Competition from private-school vouchers has led to small academic improvements in Florida's public schools, a new study concludes.
After the state began offering tax-credit vouchers to low-income students in 2001, students in public schools with a greater and more diverse array of private schools around them showed greater gains in standardized test scores than students in other public schools, found David Figlio and Cassandra Hart at Northwestern University.
The gains were about one-third to one-half the size of the gains associated with large reductions in class size. They were biggest for elementary and middle schools, and for schools at risk of losing grant money that is tied to the proportion of low-income students they have.
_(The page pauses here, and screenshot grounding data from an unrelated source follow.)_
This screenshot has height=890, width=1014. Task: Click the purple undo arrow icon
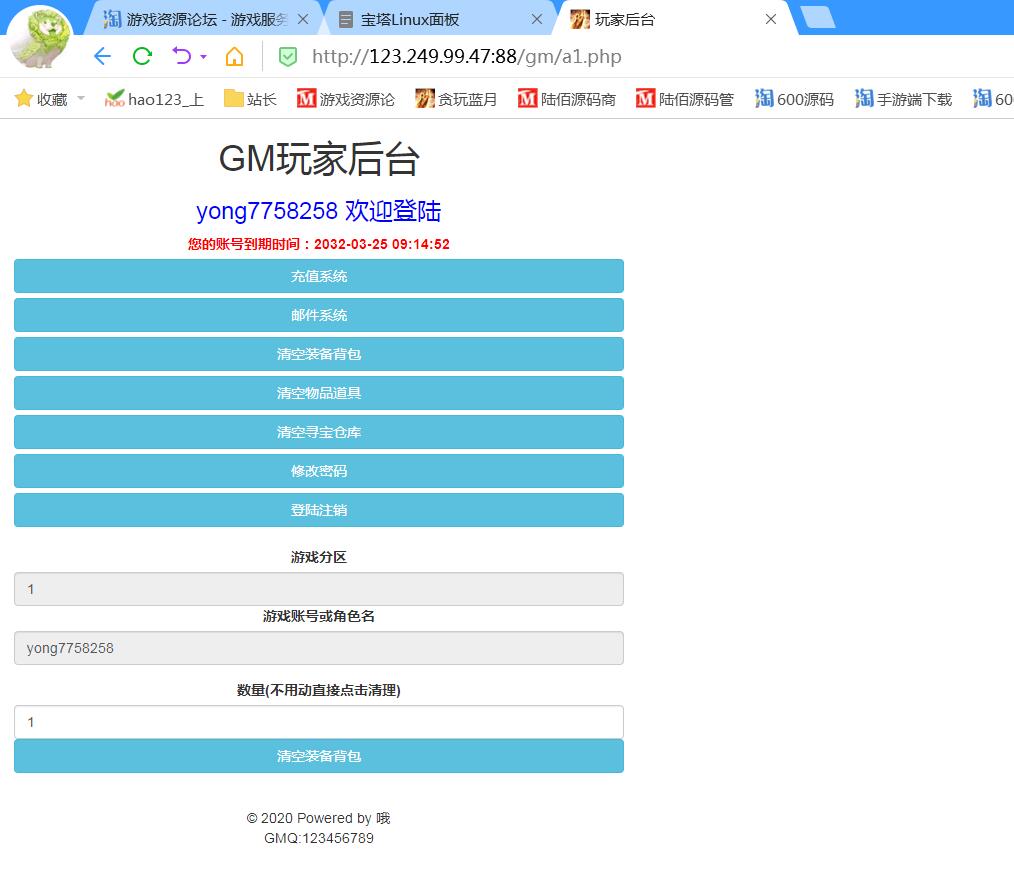click(181, 56)
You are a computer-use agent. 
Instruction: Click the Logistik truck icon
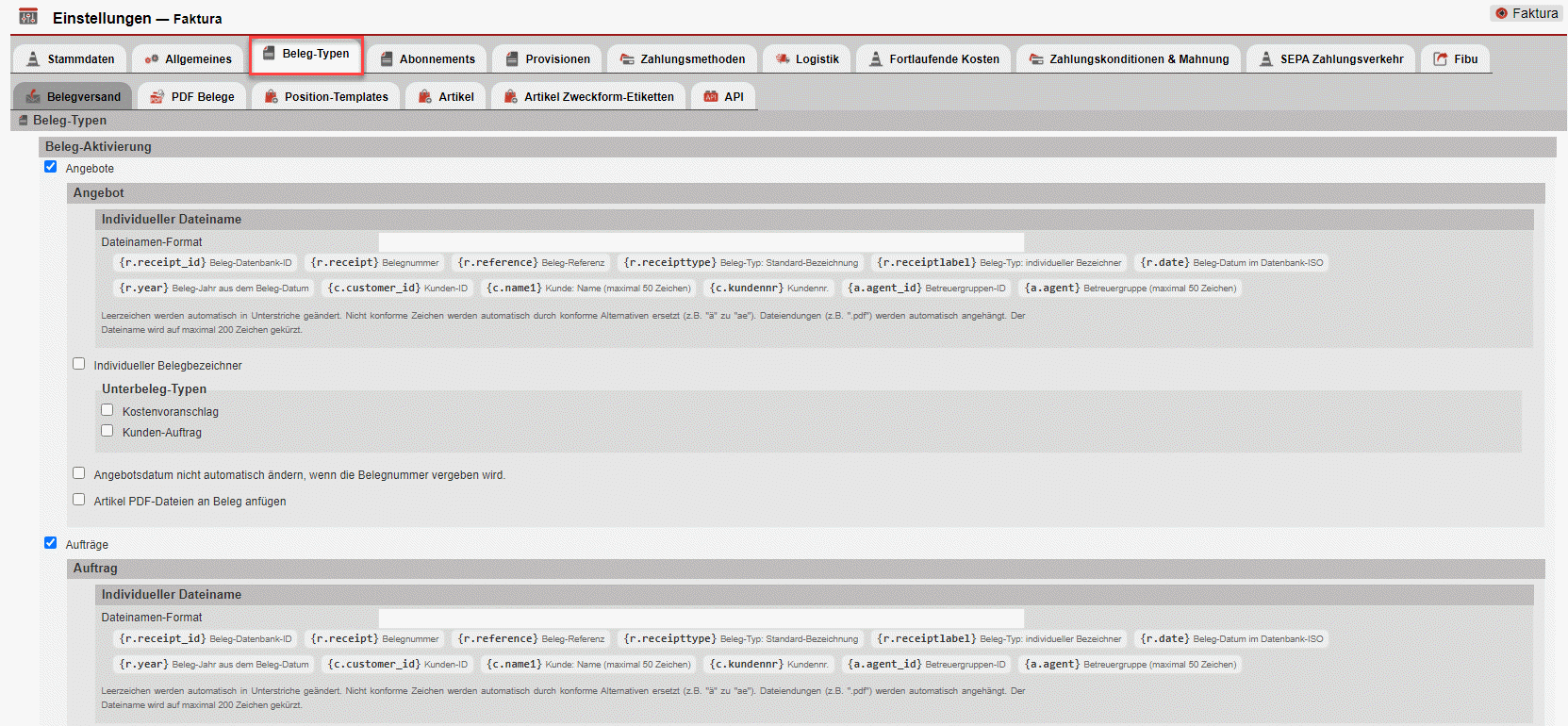pyautogui.click(x=782, y=58)
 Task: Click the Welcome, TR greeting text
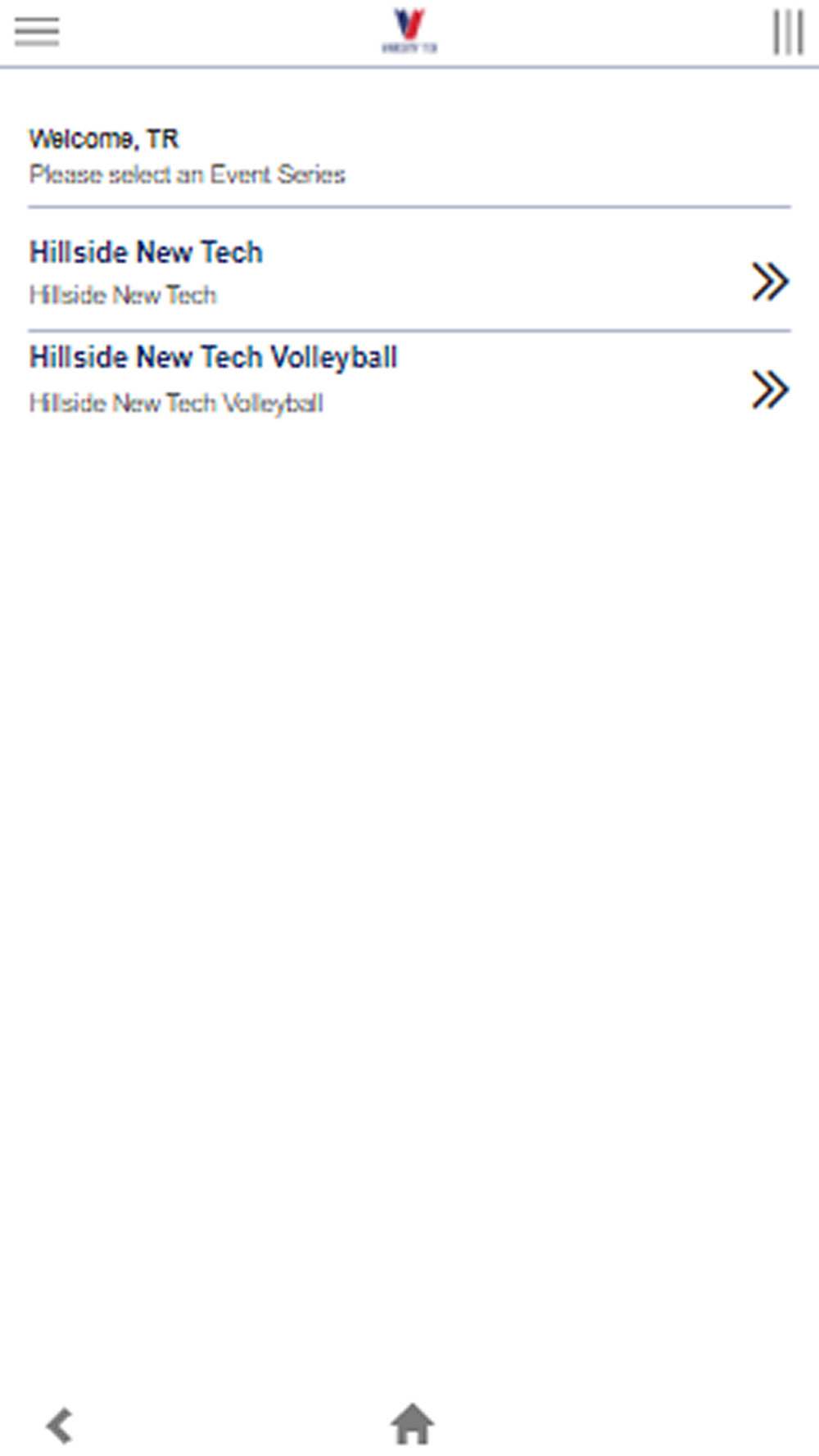[x=104, y=139]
Figlio emphasized the boost was significant, but modest.
"Anybody looking for a silver bullet has to keep looking," he said. "What we find is certainly positive and statistically strong, but it's not like public schools are revolutionizing overnight because of this, either."
The findings will give fresh ammunition to voucher supporters, who pushed through the biggest voucher expansion in Florida history this spring.
"Our main focus is to provide learning options to low-income families who could not otherwise afford them," John Kirtley, the Tampa businessman who is the driving force behind tax-credit vouchers, said in a written statement. "But it thrills us to see traditional public schools improving, as well."
Voucher opponents, though, said the latest study isn't enough to overcome other problems they see with vouchers.
"This is a drop in the bucket in the larger debate," said Rep. Dwight Bullard, D-Miami. "I've told voucher supporters if public education is being funded properly, you wouldn't have this argument with me."
Figlio and Hart's findings are expected to be released next week by the National Bureau of Economic Research.
Figlio is a former University of Florida economics professor whose work is highly regarded by all sides of the voucher debate. Last year, in a study ordered by the Legislature, he found students using tax-credit vouchers are doing no better or worse academically than similar students in public schools.
Tax-credit vouchers, which were worth $3,950 last year, are eligible to students whose families meet the income requirements for free or reduced-price lunch. Last year, 27,700 students used them.
Figlio and Hart analyzed FCAT scores from 2000 to 2007 but looked particularly closely at data from the 2001-02 school year. That's the school year after former Gov. Jeb Bush signed the tax-credit voucher program into law in 2001, but before students began receiving tax-credit vouchers in fall 2002.
To estimate the competitive pressure on public schools, the researchers looked at how many private schools were nearby and what types of schools they were. The more schools and the more variety, the more pressure to improve, they surmised. And that's what happened.
Another researcher remained skeptical. Stanford labor economist Martin Carnoy, who has studied the impact of vouchers and reviewed the latest study, said Figlio and Hart did "an honest job with the data."
"But here is the real story: even after several years the effect size is TINY," he wrote in an e-mail. "They are so small that even small downside effects would nullify them, leaving vouchers as mainly an ideological exercise."
The findings come as Florida gears up for a massive expansion in tax-credit vouchers thanks to new legislation that will raise the value of individual vouchers over several years. If current growth trends continue, 70,000 students could be using tax-credit vouchers by 2015.